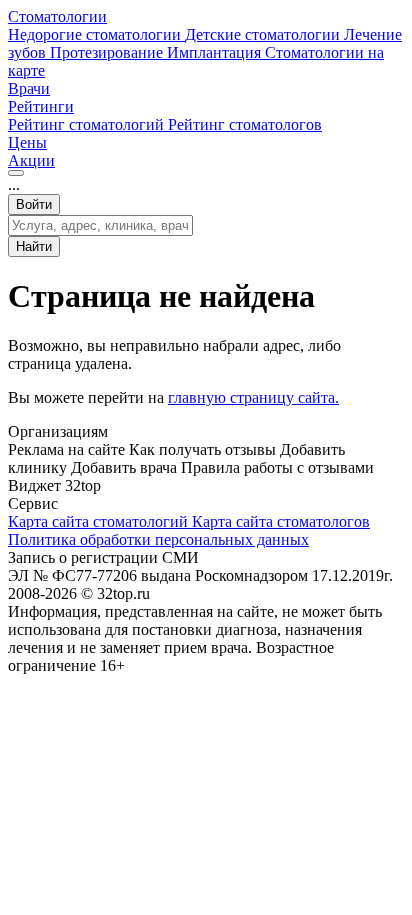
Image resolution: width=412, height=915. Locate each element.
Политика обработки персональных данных (158, 539)
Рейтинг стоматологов (245, 124)
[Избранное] (16, 173)
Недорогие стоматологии (96, 34)
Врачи (29, 88)
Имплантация (216, 52)
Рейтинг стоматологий (88, 124)
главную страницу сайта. (253, 397)
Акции (31, 160)
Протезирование (108, 52)
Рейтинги (41, 106)
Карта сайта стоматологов (281, 521)
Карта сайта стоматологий (100, 521)
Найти (34, 246)
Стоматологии (57, 16)
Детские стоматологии (264, 34)
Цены (27, 142)
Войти (34, 204)
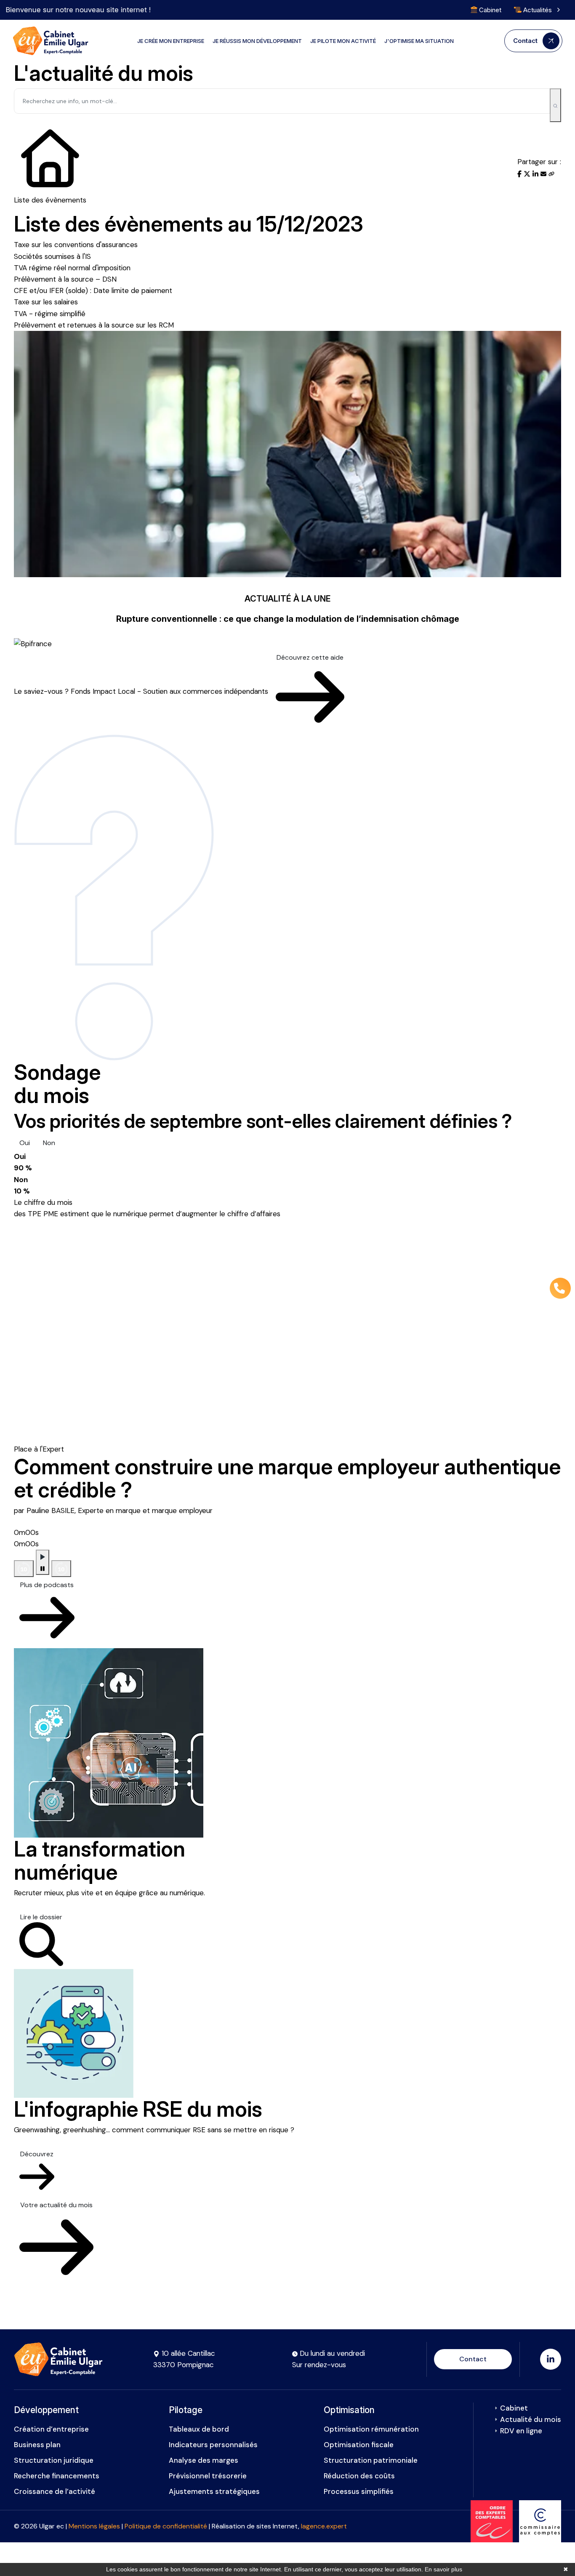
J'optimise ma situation (419, 40)
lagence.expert (324, 2526)
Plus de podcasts (47, 1584)
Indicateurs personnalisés (213, 2444)
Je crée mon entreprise (170, 40)
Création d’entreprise (51, 2429)
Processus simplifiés (359, 2491)
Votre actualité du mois (56, 2204)
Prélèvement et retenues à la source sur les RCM (94, 325)
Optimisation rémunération (371, 2429)
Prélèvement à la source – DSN (65, 279)
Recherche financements (56, 2475)
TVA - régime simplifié (49, 313)
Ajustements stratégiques (214, 2491)
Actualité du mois (530, 2419)
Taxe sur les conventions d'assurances (76, 244)
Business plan (37, 2444)
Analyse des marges (203, 2460)
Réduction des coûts (359, 2475)
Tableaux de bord (199, 2429)
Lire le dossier (41, 1917)
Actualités (538, 10)
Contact (473, 2359)
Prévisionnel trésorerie (208, 2475)
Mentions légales (94, 2526)
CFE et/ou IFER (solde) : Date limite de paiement (93, 290)
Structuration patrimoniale (371, 2460)
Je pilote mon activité (343, 40)
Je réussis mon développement (257, 40)
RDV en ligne (521, 2430)
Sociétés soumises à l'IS (52, 256)
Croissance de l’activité (54, 2491)
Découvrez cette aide (310, 657)
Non (49, 1142)
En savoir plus (443, 2569)
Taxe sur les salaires (46, 301)
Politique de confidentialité (166, 2526)
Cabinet (489, 10)
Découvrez (36, 2154)
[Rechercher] (555, 105)
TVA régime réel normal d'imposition (72, 267)
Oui (24, 1142)
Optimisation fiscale (359, 2444)
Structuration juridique (53, 2460)
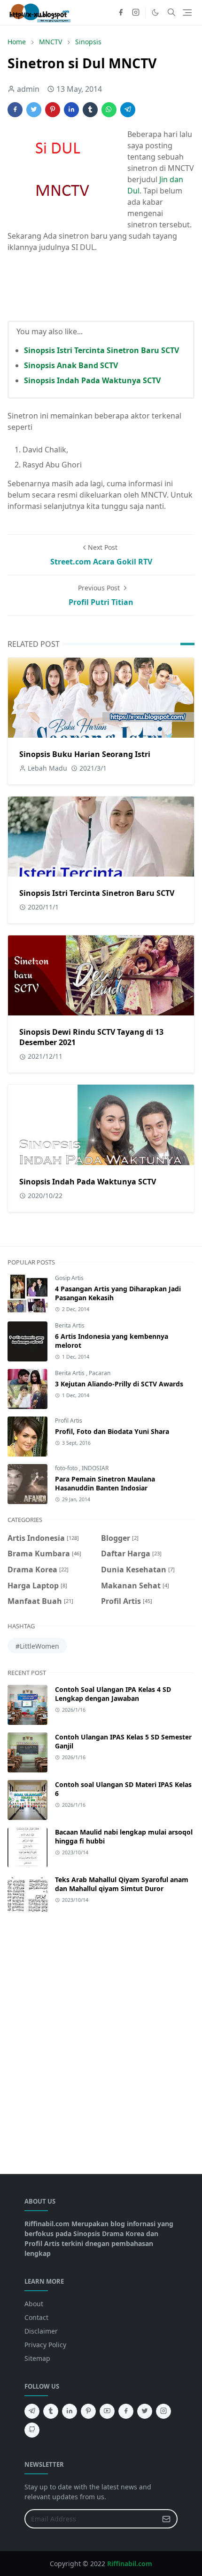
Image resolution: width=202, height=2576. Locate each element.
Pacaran (99, 1373)
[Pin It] (52, 109)
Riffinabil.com (129, 2563)
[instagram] (135, 12)
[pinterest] (88, 2411)
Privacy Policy (45, 2344)
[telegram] (31, 2411)
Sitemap (37, 2358)
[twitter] (144, 2411)
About (33, 2303)
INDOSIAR (95, 1468)
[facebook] (120, 12)
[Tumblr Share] (90, 109)
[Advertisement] (101, 2039)
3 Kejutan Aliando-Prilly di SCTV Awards (119, 1383)
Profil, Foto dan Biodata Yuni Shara (112, 1431)
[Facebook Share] (15, 109)
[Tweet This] (33, 109)
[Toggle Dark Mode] (155, 12)
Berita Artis (70, 1325)
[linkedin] (69, 2411)
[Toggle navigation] (187, 12)
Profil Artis (68, 1421)
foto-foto (67, 1468)
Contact (36, 2317)
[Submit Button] (166, 2519)
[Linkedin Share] (71, 109)
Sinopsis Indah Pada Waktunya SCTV (92, 380)
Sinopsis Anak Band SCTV (71, 365)
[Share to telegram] (127, 109)
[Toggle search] (171, 12)
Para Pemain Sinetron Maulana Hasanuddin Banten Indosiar (105, 1483)
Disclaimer (41, 2330)
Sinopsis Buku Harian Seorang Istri (84, 754)
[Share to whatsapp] (109, 109)
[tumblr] (50, 2411)
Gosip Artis (69, 1278)
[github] (31, 2430)
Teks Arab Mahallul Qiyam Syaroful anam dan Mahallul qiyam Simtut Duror (121, 1884)
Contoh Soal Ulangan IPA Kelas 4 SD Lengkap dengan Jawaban (113, 1694)
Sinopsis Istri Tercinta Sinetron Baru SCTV (101, 350)
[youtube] (107, 2411)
━━━━
## Work order
The whole listing above should be restated word for word, minus any images.

## Result
Image resolution: width=412, height=915. Locate each element.
Политика обработки персональных данных (158, 539)
Рейтинг стоматологов (245, 124)
[Избранное] (16, 173)
Недорогие стоматологии (96, 34)
Врачи (29, 88)
Имплантация (216, 52)
Рейтинг стоматологий (88, 124)
главную страницу сайта. (253, 397)
Акции (31, 160)
Протезирование (108, 52)
Рейтинги (41, 106)
Карта сайта стоматологов (281, 521)
Карта сайта стоматологий (100, 521)
Найти (34, 246)
Стоматологии (57, 16)
Детские стоматологии (264, 34)
Цены (27, 142)
Войти (34, 204)
J'optimise ma situation (419, 40)
lagence.expert (324, 2526)
Plus de podcasts (47, 1584)
Indicateurs personnalisés (213, 2444)
Je crée mon entreprise (170, 40)
Création d’entreprise (51, 2429)
Processus simplifiés (359, 2491)
Votre actualité du mois (56, 2204)
Prélèvement et retenues à la source sur les RCM (94, 325)
Optimisation rémunération (371, 2429)
Prélèvement à la source – DSN (65, 279)
Recherche financements (56, 2475)
TVA - régime simplifié (49, 313)
Ajustements stratégiques (214, 2491)
Actualité du mois (530, 2419)
Taxe sur les conventions d'assurances (76, 244)
Business plan (37, 2444)
Analyse des marges (203, 2460)
Réduction des coûts (359, 2475)
Tableaux de bord (199, 2429)
Lire le dossier (41, 1917)
Actualités (538, 10)
Contact (473, 2359)
Prévisionnel trésorerie (208, 2475)
Mentions légales (94, 2526)
CFE et/ou IFER (solde) : Date limite de paiement (93, 290)
Structuration patrimoniale (371, 2460)
Je pilote mon activité (343, 40)
Je réussis mon développement (257, 40)
RDV en ligne (521, 2430)
Sociétés soumises à l'IS (52, 256)
Croissance de l’activité (54, 2491)
Découvrez cette aide (310, 657)
Non (49, 1142)
En savoir plus (443, 2569)
Taxe sur les salaires (46, 301)
Politique de confidentialité (166, 2526)
Cabinet (489, 10)
Découvrez (36, 2154)
[Rechercher] (555, 105)
TVA régime réel normal d'imposition (72, 267)
Oui (24, 1142)
Optimisation fiscale (359, 2444)
Structuration juridique (53, 2460)
Image resolution: width=202, height=2576. Locate each element.
Pacaran (99, 1373)
[Pin It] (52, 109)
Riffinabil.com (129, 2563)
[instagram] (135, 12)
[pinterest] (88, 2411)
Privacy Policy (45, 2344)
[telegram] (31, 2411)
Sitemap (37, 2358)
[twitter] (144, 2411)
About (33, 2303)
INDOSIAR (95, 1468)
[facebook] (120, 12)
[Tumblr Share] (90, 109)
[Advertisement] (101, 2039)
3 Kejutan Aliando-Prilly di SCTV Awards (119, 1383)
Profil, Foto dan Biodata Yuni Shara (112, 1431)
[Facebook Share] (15, 109)
[Tweet This] (33, 109)
[Toggle Dark Mode] (155, 12)
Berita Artis (70, 1325)
[linkedin] (69, 2411)
[Toggle navigation] (187, 12)
Profil Artis (68, 1421)
foto-foto (67, 1468)
Contact (36, 2317)
[Submit Button] (166, 2519)
[Linkedin Share] (71, 109)
Sinopsis Indah Pada Waktunya SCTV (92, 380)
Sinopsis Anak Band SCTV (71, 365)
[Share to telegram] (127, 109)
[Toggle search] (171, 12)
Para Pemain Sinetron Maulana Hasanuddin Banten Indosiar (105, 1483)
Disclaimer (41, 2330)
Sinopsis Buku Harian Seorang Istri (84, 754)
[Share to whatsapp] (109, 109)
[tumblr] (50, 2411)
Gosip Artis (69, 1278)
[github] (31, 2430)
Teks Arab Mahallul Qiyam Syaroful anam dan Mahallul qiyam Simtut Duror (121, 1884)
Contoh Soal Ulangan IPA Kelas 4 SD Lengkap dengan Jawaban (113, 1694)
Sinopsis Istri Tercinta Sinetron Baru SCTV (101, 350)
[youtube] (107, 2411)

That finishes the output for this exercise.